Objective: To evaluate the effect on cutaneous response of a switch from hydroxychloroquine to chloroquine, or the reverse, after failure of the first AM agent.
Methods: We conducted a retrospective observational study between 1997 and September 2015. The overall cutaneous response rate and reasons for failure of the switch were assessed for up to 48 months. Kaplan-Meier survival curves were used to assess the risk for failure of the second AM agent.

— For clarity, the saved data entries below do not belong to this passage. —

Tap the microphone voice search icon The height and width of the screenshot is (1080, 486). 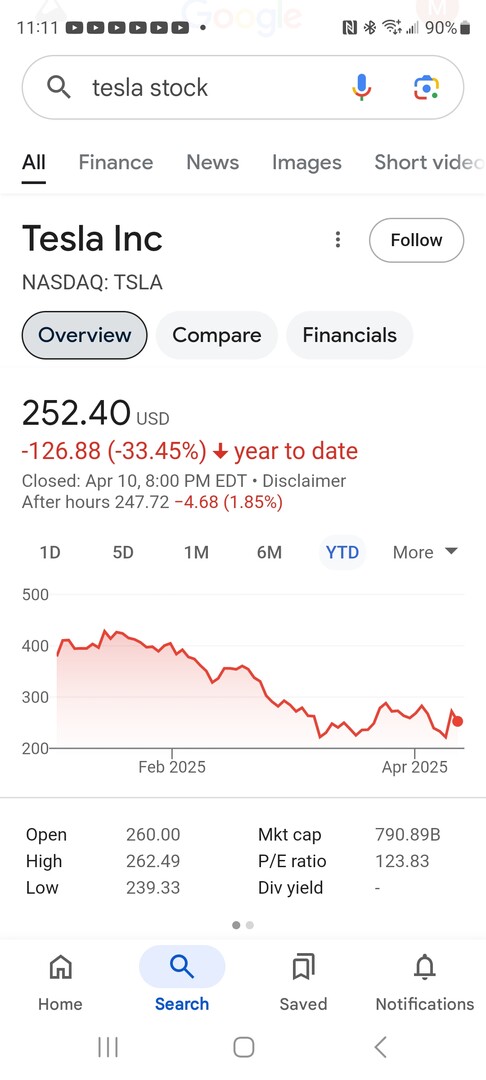361,87
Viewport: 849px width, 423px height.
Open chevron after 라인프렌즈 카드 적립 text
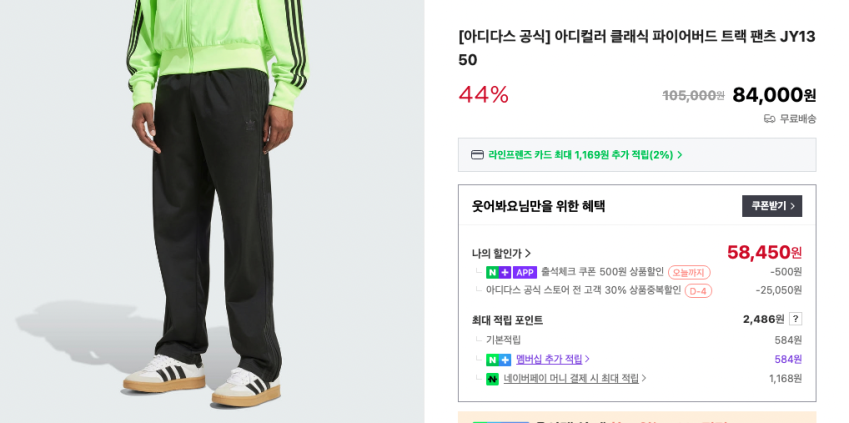click(680, 155)
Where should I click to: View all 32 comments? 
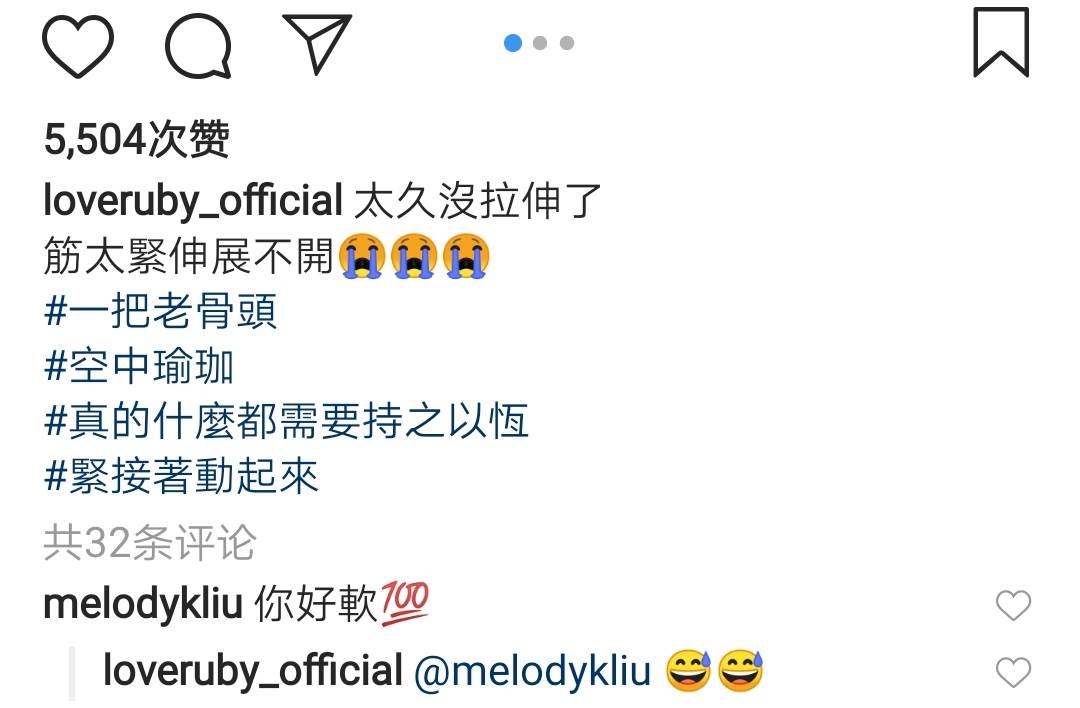(150, 543)
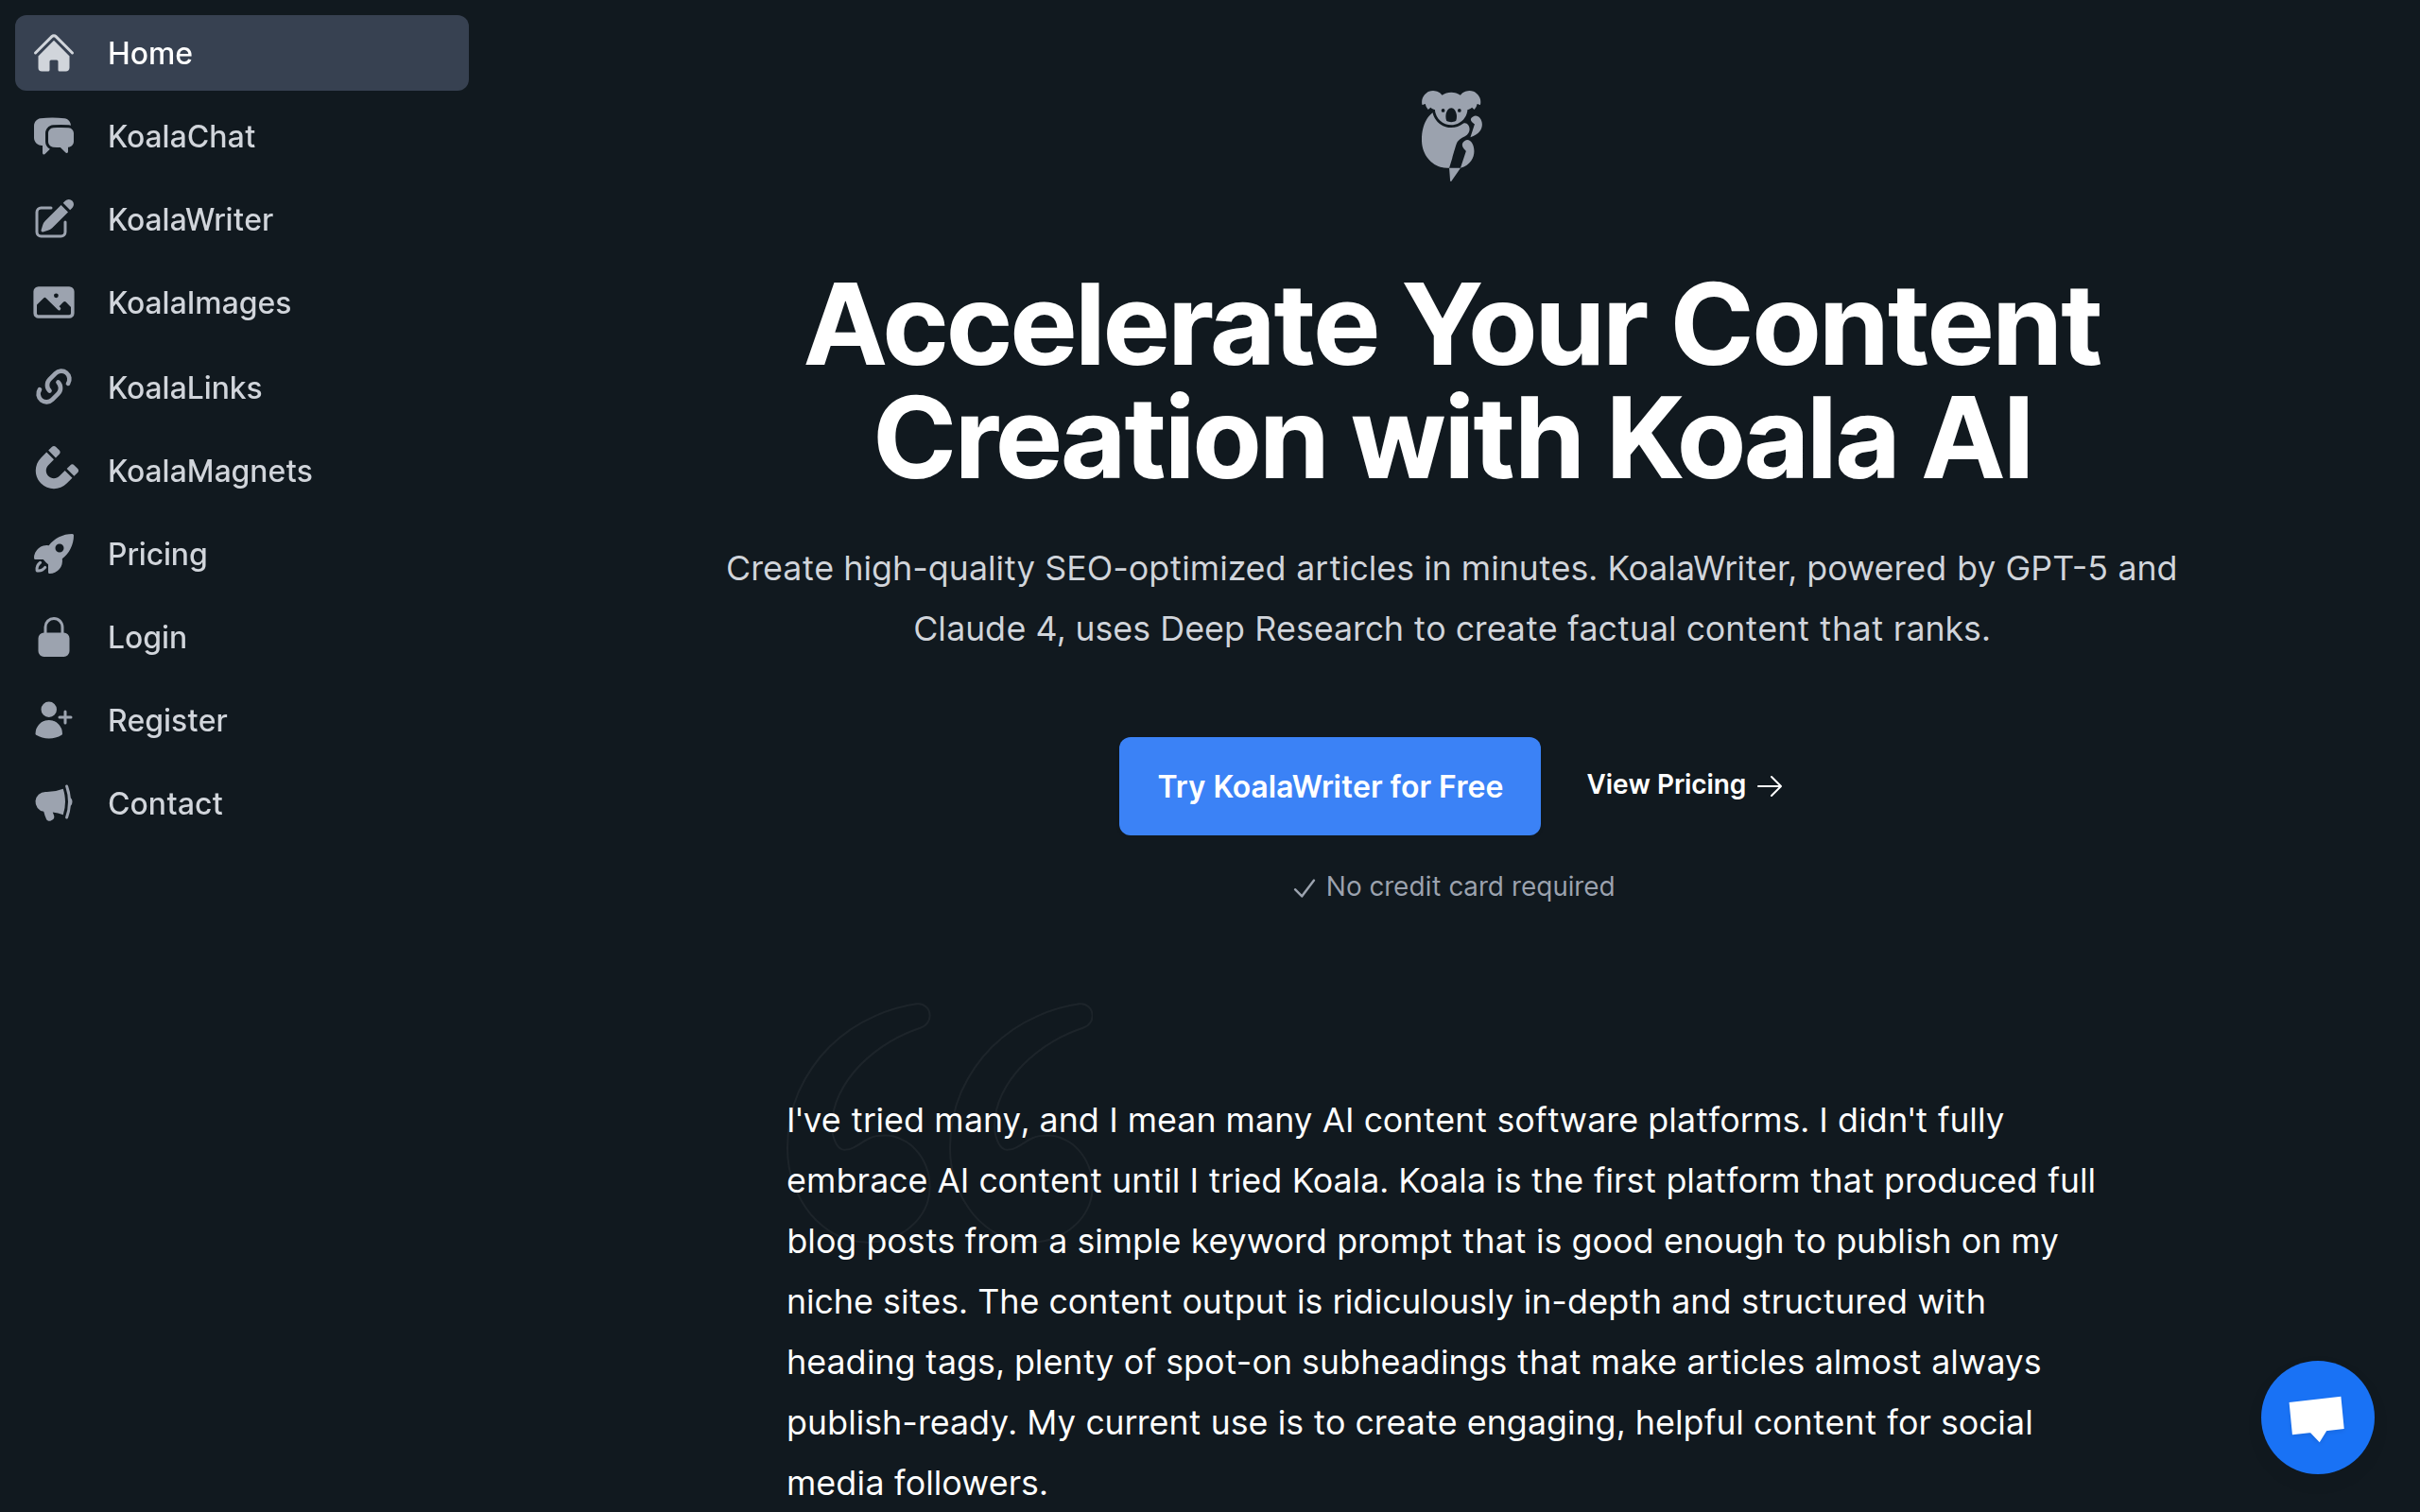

Results: A total of 64 patients with CLE (78% were women) were included; for 48 patients, the switch was for inefficacy, and for 16, it was for adverse events. Median follow-up was 42 months (range, 3-171). Of the patients changed because of inefficacy, 56% were responders at month 3; however, the response decreased over time, with a median duration before failure of the second AM agent of 9 months (95% confidence interval, 6-24). For patients switched because of adverse events, the second AM agent was well tolerated in 69% of cases.
Limitations: Retrospective design and subjective evaluation of cutaneous response.
Conclusion: A change of AM agent should be considered in patients with CLE when the first AM agent is ineffective or poorly tolerated.
Keywords: antimalarial agent; chloroquine; cutaneous lupus erythematosus; hydroxychloroquine; switch.